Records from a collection
------------
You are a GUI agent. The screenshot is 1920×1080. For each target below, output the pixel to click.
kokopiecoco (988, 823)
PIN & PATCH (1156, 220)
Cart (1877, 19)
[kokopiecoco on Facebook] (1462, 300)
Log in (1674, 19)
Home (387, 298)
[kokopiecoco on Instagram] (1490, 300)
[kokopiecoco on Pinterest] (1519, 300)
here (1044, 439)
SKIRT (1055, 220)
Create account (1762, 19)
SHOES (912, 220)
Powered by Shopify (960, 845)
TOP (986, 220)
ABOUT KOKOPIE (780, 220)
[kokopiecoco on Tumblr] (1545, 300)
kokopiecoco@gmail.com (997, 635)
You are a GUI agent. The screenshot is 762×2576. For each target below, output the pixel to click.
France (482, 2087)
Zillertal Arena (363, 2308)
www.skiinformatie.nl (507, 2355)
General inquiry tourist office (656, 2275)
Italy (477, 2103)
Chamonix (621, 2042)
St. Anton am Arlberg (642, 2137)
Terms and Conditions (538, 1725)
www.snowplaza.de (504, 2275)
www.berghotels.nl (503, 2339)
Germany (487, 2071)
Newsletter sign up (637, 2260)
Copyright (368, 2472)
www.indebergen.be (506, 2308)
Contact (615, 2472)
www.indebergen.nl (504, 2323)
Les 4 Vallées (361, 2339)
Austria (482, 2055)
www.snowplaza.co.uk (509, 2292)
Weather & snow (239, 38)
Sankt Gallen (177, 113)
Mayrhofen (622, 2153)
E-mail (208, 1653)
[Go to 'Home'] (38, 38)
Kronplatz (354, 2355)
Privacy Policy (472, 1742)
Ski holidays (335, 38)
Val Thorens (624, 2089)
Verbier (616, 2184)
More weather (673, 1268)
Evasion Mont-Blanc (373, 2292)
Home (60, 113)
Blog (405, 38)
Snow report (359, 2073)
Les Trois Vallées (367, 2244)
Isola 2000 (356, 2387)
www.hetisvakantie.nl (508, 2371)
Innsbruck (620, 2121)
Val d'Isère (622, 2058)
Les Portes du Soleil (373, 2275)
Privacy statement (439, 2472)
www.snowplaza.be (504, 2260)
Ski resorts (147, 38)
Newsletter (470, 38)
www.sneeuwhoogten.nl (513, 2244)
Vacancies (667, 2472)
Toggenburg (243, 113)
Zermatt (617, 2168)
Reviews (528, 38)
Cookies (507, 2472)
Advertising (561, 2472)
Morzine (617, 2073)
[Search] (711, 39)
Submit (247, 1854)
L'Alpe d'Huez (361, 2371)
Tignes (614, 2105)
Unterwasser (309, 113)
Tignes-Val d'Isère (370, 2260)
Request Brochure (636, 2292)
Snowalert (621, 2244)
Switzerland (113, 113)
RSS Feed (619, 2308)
------------
Lines above containing "kokopiecoco": give their number only.

6